PIL 12

48 3 0
                                    

+Mencintai karena rasa kasihan, bagi gue itu dapat menyelamatkan kesehatan cewek malang ini. Walau gue pura pura mencintainya+
-Juan Frandito Diono


  Siang hari di sebuah trotoar jalan raya. Ya. Dhea datang menemui natha. Niatnya hanyalah untuk mempererat pertemanan.

  "Makasi banyak ya lo udah antar gue pulang kemarin." Dhea membuka pembicaraan

  "Yaelah santai aja kali. Anggap aja itu tanda perkenalan pertemanan kita." Jawab natha sambil memperhatikan sekelilingnya juga sesekali dhea. "Ohya, emang lo kok bisa pingsan sih dhe?"

  Dhea bungkam.

"Dhe? Gue nanyak loh."

  "Oh em iya aa gue cuma ngerasa pusing aja tiba tiba."

  "Tapi wajah dan tangan lo pucet."  Natha mempererat pandangan ke wajah dhea. "Lo sakit?" Dan mereka memberhentikan langkah untuk duduk di kursi besi pinggiran jalan.

  Lagi lagi dhea bungkam.

  "Dhe? Maaf. Gue tau gue cuma teman baru lo. Tapi gue-"

  "Iya serius gue nggak apa apa." Semangat sekali gadis malang itu menanggapinya. Seperti baru sadar dari sebuah lamunan.

  'Mungkin belum saat nya gue kasi tau lo tentang pemahaman gue.'

  "Oogitu. Gue harap omongan lo bener ya."

  Natha mengajak dhea untuk main kerumahnya.
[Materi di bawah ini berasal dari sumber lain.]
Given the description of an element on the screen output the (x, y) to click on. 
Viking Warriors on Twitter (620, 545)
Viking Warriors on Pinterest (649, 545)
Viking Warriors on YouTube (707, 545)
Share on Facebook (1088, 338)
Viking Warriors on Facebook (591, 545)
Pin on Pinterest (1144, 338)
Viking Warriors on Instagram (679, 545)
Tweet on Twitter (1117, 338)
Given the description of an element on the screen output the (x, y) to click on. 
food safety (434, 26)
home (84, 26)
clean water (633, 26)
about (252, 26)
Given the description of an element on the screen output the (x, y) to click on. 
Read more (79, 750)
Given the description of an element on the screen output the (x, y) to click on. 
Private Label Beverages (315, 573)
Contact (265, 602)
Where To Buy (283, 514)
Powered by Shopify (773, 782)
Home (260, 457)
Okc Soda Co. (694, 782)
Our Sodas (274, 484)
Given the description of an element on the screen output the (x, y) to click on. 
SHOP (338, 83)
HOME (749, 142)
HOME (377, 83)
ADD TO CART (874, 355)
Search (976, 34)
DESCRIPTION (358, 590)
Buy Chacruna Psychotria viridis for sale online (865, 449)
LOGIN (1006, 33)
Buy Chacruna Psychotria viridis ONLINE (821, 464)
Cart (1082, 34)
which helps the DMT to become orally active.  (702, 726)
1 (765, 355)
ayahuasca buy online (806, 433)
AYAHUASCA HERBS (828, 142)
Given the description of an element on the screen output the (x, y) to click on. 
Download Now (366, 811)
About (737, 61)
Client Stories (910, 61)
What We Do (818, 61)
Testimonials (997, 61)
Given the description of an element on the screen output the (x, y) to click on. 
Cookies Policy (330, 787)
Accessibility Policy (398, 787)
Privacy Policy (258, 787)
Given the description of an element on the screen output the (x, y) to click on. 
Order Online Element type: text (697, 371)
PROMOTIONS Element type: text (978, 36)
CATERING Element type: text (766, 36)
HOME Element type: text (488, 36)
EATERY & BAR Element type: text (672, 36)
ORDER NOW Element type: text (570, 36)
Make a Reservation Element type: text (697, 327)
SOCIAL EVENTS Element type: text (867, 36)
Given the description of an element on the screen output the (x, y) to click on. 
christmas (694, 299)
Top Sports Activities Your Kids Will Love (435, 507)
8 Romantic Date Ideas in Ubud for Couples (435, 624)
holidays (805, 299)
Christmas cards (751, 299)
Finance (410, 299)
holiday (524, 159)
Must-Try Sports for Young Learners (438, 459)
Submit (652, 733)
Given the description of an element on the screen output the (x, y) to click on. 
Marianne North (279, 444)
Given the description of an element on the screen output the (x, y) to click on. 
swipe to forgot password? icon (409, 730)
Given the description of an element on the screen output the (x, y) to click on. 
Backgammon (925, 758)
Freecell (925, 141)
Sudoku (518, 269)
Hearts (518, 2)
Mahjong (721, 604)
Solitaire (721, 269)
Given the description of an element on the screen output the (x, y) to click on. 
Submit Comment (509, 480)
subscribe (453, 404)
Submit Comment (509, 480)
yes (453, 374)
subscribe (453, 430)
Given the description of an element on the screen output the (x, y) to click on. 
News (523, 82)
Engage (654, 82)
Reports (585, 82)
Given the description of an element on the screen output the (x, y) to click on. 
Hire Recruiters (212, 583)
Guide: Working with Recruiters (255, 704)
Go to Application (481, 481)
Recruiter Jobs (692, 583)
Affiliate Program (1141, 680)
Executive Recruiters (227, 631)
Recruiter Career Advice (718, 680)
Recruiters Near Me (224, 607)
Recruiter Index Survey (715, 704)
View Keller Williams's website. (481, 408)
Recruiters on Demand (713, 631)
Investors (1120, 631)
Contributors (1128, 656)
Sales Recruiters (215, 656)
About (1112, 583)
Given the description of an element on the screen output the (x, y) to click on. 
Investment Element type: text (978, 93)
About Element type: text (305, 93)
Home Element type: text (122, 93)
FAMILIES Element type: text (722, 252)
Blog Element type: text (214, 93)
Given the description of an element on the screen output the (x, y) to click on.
Mereka masuk lalu berbincang lagi di kamar natha

  Sebelum masuk kamar, mata dhea menangkap seorang laki laki urakan yang berbaring di sofa tamu dengan kulit kacang berserakan dimana saja. Laki laki itu memakai kaus singlet hitam dan memperlihatkan banyak tato yang menempel di lengannya. Dhea memandang lekat.

  "Eh. Ayo masuk sini." Pekik natha kepada dhea yang memberhentikan langkahnya.

Dhea masuk.

  "Gue nggak tau apa ini pantas gue ceritain ke elo atau enggak. Yang jelas gue butuh teman curhat untuk ini." Natha membuka mulut di balkon atas kamarnya.

  Dhea menoleh ke arah natha seolah memberi arti 'maksut lo?'

  "Gue punya temen di sekolah. Laki laki. Dia sering bilang dia suka gue dan pengen jadi lebih dari seorang temen sama gue. Tapi gue nggak ada rasa sama dia dhe. Entah kenapa gue gak bisa nerima dia untuk itu. Tapi gue sayang sama dia. Dan gue nggak bisa jauh jauh dari dia. Sebagai teman. Tapi dia nggak ngerti sama perasaan gue."  Mata natha berlinangan sedikit terukir kekecewaan disana.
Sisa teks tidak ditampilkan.